[Begin]

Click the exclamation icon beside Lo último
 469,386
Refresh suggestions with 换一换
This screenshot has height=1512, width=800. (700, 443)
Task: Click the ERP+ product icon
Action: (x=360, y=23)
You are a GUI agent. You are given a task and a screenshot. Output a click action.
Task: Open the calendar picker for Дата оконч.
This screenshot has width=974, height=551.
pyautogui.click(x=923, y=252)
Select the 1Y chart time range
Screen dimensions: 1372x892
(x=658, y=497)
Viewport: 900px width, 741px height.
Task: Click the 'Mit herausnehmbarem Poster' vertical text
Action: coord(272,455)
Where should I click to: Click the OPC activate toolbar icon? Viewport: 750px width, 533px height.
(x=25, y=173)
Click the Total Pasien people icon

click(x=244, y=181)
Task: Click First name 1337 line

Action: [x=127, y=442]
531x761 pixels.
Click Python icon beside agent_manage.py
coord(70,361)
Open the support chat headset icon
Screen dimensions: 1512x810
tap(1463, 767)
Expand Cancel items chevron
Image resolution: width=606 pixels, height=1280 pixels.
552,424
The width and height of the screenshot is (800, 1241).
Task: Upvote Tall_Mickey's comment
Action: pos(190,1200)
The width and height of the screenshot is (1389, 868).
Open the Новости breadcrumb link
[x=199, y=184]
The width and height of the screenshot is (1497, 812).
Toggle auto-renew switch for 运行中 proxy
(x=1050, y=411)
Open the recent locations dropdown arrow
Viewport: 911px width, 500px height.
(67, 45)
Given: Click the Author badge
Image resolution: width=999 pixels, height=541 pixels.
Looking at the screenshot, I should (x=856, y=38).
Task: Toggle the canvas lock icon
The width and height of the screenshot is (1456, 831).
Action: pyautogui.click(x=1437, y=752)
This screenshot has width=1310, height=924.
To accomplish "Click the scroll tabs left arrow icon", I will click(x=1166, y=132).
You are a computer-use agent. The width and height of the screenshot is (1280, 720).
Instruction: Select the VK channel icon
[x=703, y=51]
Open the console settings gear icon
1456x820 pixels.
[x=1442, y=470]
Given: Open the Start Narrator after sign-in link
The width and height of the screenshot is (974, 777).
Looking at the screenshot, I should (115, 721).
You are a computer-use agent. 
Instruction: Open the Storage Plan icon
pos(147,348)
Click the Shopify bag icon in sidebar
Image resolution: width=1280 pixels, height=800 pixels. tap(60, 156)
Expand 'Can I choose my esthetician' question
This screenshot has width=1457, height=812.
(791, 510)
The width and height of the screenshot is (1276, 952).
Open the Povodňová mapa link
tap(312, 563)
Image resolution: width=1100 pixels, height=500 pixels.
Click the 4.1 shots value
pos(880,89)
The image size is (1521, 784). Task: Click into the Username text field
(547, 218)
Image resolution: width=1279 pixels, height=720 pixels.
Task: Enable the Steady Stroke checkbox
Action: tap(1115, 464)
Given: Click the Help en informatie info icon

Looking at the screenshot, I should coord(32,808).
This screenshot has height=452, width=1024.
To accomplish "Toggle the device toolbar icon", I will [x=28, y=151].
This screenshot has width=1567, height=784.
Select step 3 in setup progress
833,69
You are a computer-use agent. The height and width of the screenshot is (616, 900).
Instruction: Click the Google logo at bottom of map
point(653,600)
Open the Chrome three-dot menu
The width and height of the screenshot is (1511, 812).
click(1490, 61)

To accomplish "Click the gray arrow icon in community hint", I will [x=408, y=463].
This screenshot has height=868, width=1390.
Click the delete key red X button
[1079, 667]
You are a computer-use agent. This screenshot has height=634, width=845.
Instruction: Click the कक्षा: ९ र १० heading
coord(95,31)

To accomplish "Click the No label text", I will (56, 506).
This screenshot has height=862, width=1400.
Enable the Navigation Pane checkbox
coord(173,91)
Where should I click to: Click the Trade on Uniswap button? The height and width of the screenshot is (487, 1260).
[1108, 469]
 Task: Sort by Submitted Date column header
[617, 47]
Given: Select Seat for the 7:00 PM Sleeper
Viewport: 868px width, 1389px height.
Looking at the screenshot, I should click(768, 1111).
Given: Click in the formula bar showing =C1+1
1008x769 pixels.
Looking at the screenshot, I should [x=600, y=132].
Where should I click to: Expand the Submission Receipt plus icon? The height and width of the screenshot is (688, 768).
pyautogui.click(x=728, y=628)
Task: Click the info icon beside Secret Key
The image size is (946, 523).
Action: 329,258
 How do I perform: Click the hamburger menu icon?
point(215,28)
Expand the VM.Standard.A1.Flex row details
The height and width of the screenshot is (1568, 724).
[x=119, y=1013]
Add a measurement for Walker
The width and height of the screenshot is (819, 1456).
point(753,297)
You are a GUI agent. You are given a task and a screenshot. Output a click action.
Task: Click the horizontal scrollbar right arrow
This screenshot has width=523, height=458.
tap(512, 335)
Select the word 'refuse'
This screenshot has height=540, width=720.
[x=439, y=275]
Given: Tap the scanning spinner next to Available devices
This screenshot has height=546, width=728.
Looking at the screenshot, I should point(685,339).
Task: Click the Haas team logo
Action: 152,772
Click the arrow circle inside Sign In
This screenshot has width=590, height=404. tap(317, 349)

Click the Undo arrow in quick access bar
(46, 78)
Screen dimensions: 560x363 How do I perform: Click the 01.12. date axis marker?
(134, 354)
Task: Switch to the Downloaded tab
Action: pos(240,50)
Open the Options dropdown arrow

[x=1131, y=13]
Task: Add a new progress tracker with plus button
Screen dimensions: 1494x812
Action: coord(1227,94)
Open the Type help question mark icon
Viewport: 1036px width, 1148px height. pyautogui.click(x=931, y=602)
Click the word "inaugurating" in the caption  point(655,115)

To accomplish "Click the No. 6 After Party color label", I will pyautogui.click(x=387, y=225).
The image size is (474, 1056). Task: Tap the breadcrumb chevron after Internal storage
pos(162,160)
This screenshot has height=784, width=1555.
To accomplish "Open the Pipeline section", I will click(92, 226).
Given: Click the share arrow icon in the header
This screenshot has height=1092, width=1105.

[End]

**EXERCISE DESCRIPTION:**
Rewrite every row above, changing "chevron" to "caret" wherever it occurs and keeping everything else the same.

**RESPONSE BELOW:**
Click the exclamation icon beside Lo último
 469,386
Refresh suggestions with 换一换
This screenshot has height=1512, width=800. (700, 443)
Task: Click the ERP+ product icon
Action: (x=360, y=23)
You are a GUI agent. You are given a task and a screenshot. Output a click action.
Task: Open the calendar picker for Дата оконч.
This screenshot has width=974, height=551.
pyautogui.click(x=923, y=252)
Select the 1Y chart time range
Screen dimensions: 1372x892
(x=658, y=497)
Viewport: 900px width, 741px height.
Task: Click the 'Mit herausnehmbarem Poster' vertical text
Action: coord(272,455)
Where should I click to: Click the OPC activate toolbar icon? Viewport: 750px width, 533px height.
(x=25, y=173)
Click the Total Pasien people icon

click(x=244, y=181)
Task: Click First name 1337 line

Action: [x=127, y=442]
531x761 pixels.
Click Python icon beside agent_manage.py
coord(70,361)
Open the support chat headset icon
Screen dimensions: 1512x810
tap(1463, 767)
Expand Cancel items caret
Image resolution: width=606 pixels, height=1280 pixels.
552,424
The width and height of the screenshot is (800, 1241).
Task: Upvote Tall_Mickey's comment
Action: pos(190,1200)
The width and height of the screenshot is (1389, 868).
Open the Новости breadcrumb link
[x=199, y=184]
The width and height of the screenshot is (1497, 812).
Toggle auto-renew switch for 运行中 proxy
(x=1050, y=411)
Open the recent locations dropdown arrow
Viewport: 911px width, 500px height.
(67, 45)
Given: Click the Author badge
Image resolution: width=999 pixels, height=541 pixels.
Looking at the screenshot, I should (x=856, y=38).
Task: Toggle the canvas lock icon
The width and height of the screenshot is (1456, 831).
Action: pyautogui.click(x=1437, y=752)
This screenshot has width=1310, height=924.
To accomplish "Click the scroll tabs left arrow icon", I will click(x=1166, y=132).
You are a computer-use agent. The width and height of the screenshot is (1280, 720).
Instruction: Select the VK channel icon
[x=703, y=51]
Open the console settings gear icon
1456x820 pixels.
[x=1442, y=470]
Given: Open the Start Narrator after sign-in link
The width and height of the screenshot is (974, 777).
Looking at the screenshot, I should (115, 721).
You are a computer-use agent. 
Instruction: Open the Storage Plan icon
pos(147,348)
Click the Shopify bag icon in sidebar
Image resolution: width=1280 pixels, height=800 pixels. tap(60, 156)
Expand 'Can I choose my esthetician' question
This screenshot has width=1457, height=812.
(791, 510)
The width and height of the screenshot is (1276, 952).
Open the Povodňová mapa link
tap(312, 563)
Image resolution: width=1100 pixels, height=500 pixels.
Click the 4.1 shots value
pos(880,89)
The image size is (1521, 784). Task: Click into the Username text field
(547, 218)
Image resolution: width=1279 pixels, height=720 pixels.
Task: Enable the Steady Stroke checkbox
Action: tap(1115, 464)
Given: Click the Help en informatie info icon

Looking at the screenshot, I should coord(32,808).
This screenshot has height=452, width=1024.
To accomplish "Toggle the device toolbar icon", I will [x=28, y=151].
This screenshot has width=1567, height=784.
Select step 3 in setup progress
833,69
You are a computer-use agent. The height and width of the screenshot is (616, 900).
Instruction: Click the Google logo at bottom of map
point(653,600)
Open the Chrome three-dot menu
The width and height of the screenshot is (1511, 812).
click(1490, 61)

To accomplish "Click the gray arrow icon in community hint", I will [x=408, y=463].
This screenshot has height=868, width=1390.
Click the delete key red X button
[1079, 667]
You are a computer-use agent. This screenshot has height=634, width=845.
Instruction: Click the कक्षा: ९ र १० heading
coord(95,31)

To accomplish "Click the No label text", I will (56, 506).
This screenshot has height=862, width=1400.
Enable the Navigation Pane checkbox
coord(173,91)
Where should I click to: Click the Trade on Uniswap button? The height and width of the screenshot is (487, 1260).
[1108, 469]
 Task: Sort by Submitted Date column header
[617, 47]
Given: Select Seat for the 7:00 PM Sleeper
Viewport: 868px width, 1389px height.
Looking at the screenshot, I should click(768, 1111).
Given: Click in the formula bar showing =C1+1
1008x769 pixels.
Looking at the screenshot, I should [x=600, y=132].
Where should I click to: Expand the Submission Receipt plus icon? The height and width of the screenshot is (688, 768).
pyautogui.click(x=728, y=628)
Task: Click the info icon beside Secret Key
The image size is (946, 523).
Action: 329,258
 How do I perform: Click the hamburger menu icon?
point(215,28)
Expand the VM.Standard.A1.Flex row details
The height and width of the screenshot is (1568, 724).
[x=119, y=1013]
Add a measurement for Walker
The width and height of the screenshot is (819, 1456).
point(753,297)
You are a GUI agent. You are given a task and a screenshot. Output a click action.
Task: Click the horizontal scrollbar right arrow
This screenshot has width=523, height=458.
tap(512, 335)
Select the word 'refuse'
This screenshot has height=540, width=720.
[x=439, y=275]
Given: Tap the scanning spinner next to Available devices
This screenshot has height=546, width=728.
Looking at the screenshot, I should point(685,339).
Task: Click the Haas team logo
Action: 152,772
Click the arrow circle inside Sign In
This screenshot has width=590, height=404. tap(317, 349)

Click the Undo arrow in quick access bar
(46, 78)
Screen dimensions: 560x363 How do I perform: Click the 01.12. date axis marker?
(134, 354)
Task: Switch to the Downloaded tab
Action: pos(240,50)
Open the Options dropdown arrow

[x=1131, y=13]
Task: Add a new progress tracker with plus button
Screen dimensions: 1494x812
Action: coord(1227,94)
Open the Type help question mark icon
Viewport: 1036px width, 1148px height. pyautogui.click(x=931, y=602)
Click the word "inaugurating" in the caption  point(655,115)

To accomplish "Click the No. 6 After Party color label", I will pyautogui.click(x=387, y=225).
The image size is (474, 1056). Task: Tap the breadcrumb caret after Internal storage
pos(162,160)
This screenshot has height=784, width=1555.
To accomplish "Open the Pipeline section", I will click(92, 226).
Given: Click the share arrow icon in the header
This screenshot has height=1092, width=1105.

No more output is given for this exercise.